In the world of digital businesses, the word traffic defines success. Sure, there are other things of importance. But driving traffic is what fundamentally generates income. That’s why it goes without saying that any online business, from a marketplace to a blog, should optimize their traffic generation. SEO has been the method used years over years now for the job. In a nutshell, people use search engines in order to find almost everything on the web. When you think about how many times you end up using google a day, the number is surprising. So in theory, if you can make it such that the search engine would bring your page on the first results page, you’ll be generating a lot of traffic. It has been found that the first page of Google’s results, for example, takes up to 95% of all traffic generated by Google. The margin between the first page and the second page is no joke. However, things might not turn out as you please.
What Is Angular?
Angular is all about optimising the user experience. The 2-way data binding allows for a swift and smooth user experience. Whatever changes happen on the backend reflects immediately on the front end. There are many scenarios where this drastically enhances the user experience. Retail websites, selling clothes, for example, would need to present different perspectives on a product. If you’re checking out a T-shirt you might want to change the colors, or change the sizes or check out the patterns. In static HTML you’d need to reload the entire content of the page or serve a different webpage. In Angular, however, all these features can be preloaded to allow the user to change between them just by hovering the mouse. The difference in both user experiences is huge and that’s the motto behind Angular. For this purpose there is a wide demand of learning materials on the internet and comes a need for Angular tutorials and courses.
How Bad Is The Situation?
A famous healthcare company decided to use Angular on their e-commerce section for a handful number of product pages. The pages were only varied in color or size, to make use of the features we mentioned earlier. When they observed the traffic results, there was a 40% drop from their previous year. Some websites drive over 16 million visitors per month, so such a drop would equate to 6.4 million visitors per month. The numbers are utterly overwhelming!
How To Overcome The Problem?
The secret of overcoming this problem is to use prerendering, also known as creating an HTML snapshot. Instead of relying on google’s ability ( or any other engine’s) to properly render your angular web page, you serve the snapshot in the source code. This will allow Google to fully index all the Angular content on your website and will unleash the power of Angular. Furthermore, the other search engines will be able to see the content on your page as well You can setup your snapshot yourself, here’s a guide to help you do that: https://scotch.io/tutorials/server-side-rendering-in-angular-2-with-angular-universal.
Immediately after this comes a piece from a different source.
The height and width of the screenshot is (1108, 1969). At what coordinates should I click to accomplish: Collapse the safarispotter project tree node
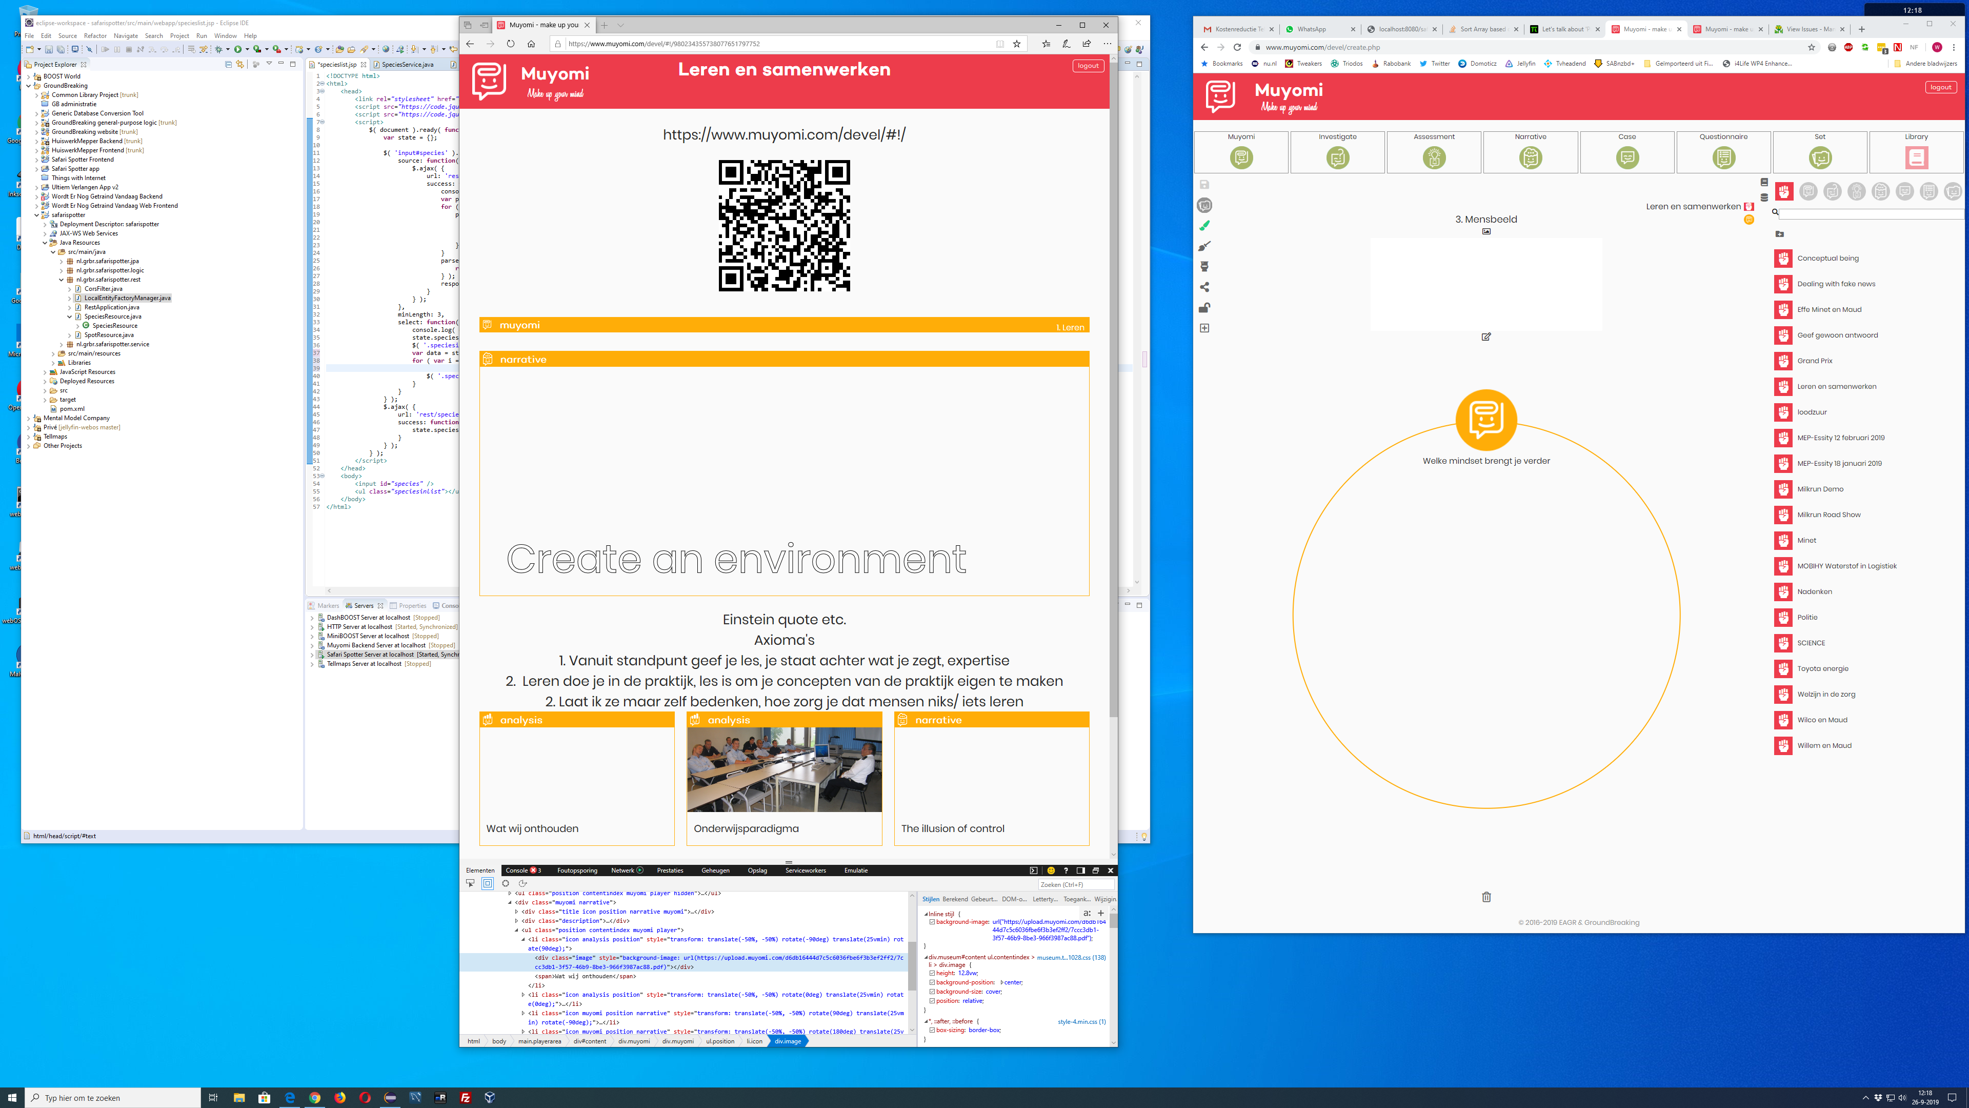coord(36,215)
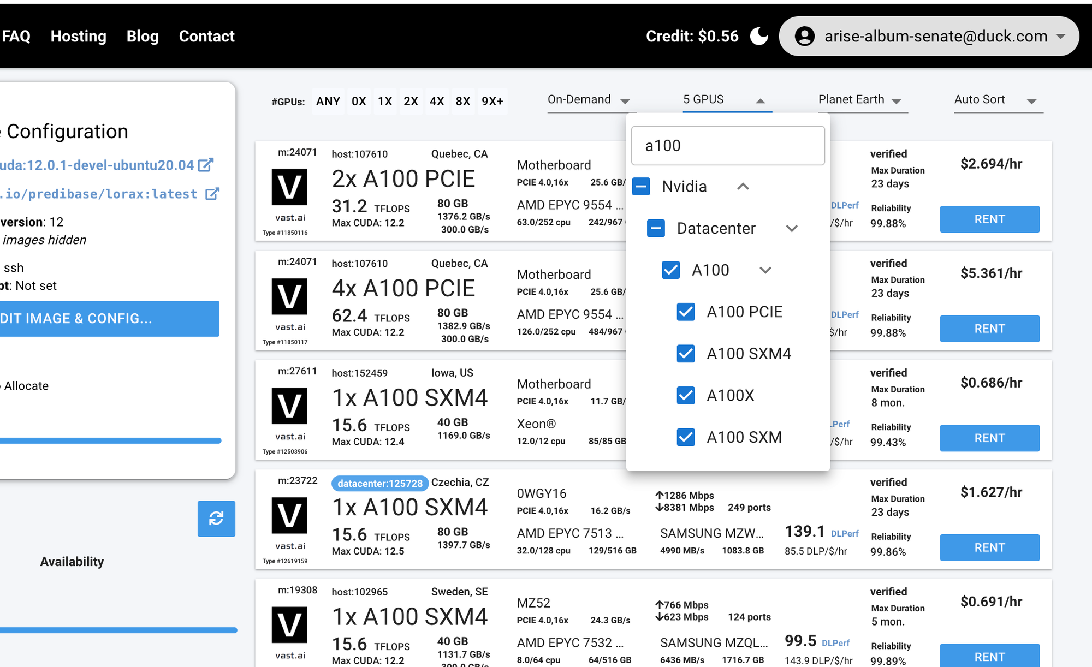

Otherwise, you can use a pre-rendering platform to do the job. These platforms will host a cached version of your content after executing all JS files. While a normal visitor would be directed to the angular page, the search engine bot will receive the cached version. It might look like cloaking, which is a black hat SEO practice used to fool search engines with content that is not there. Google stated that it’s not, and it’s totally legal to use such platforms. While pre-rendering and serving snapshots is critical. There are other stuff that you can do as well for maximum efficiency. Changing the URL structure is one of these things. Maintaining a user-friendly URL is actually a very good practice for SEO. It’s a lot better to change the gibberish hash garbage in your URL from
site.com/#/ into something more friendly. You’ll need to leverage
$locationProvider to set your routing to HTML5 in order to do that. Here’s a link to how you can do this: https://stackoverflow.com/questions/16677528/location-switching-between-html5-and-hashbang-mode-link-rewriting.
There are some great tools that can help you too:
Browseo: A great tool that renders the page, counts the words, list of links meta description and keywords among other cool things.
Fetch as Google: Allows you to see what Google sees. This is really effective in finding the problems in your page indexing.
Things look promising for Angular in the future. Google is giving it its full support and is constantly working on advancing their ability to crawl and index JS properly. At some point, this problem will come to an end. However, it’s advised to adhere to progressive enhancements principles and not let your page be a victim of search engine failures. While Google is 100% committed to Angular, you should also be committed to your page and not let search engines toy around with it. Take control of your web pages render and indexing. Good luck to everyone!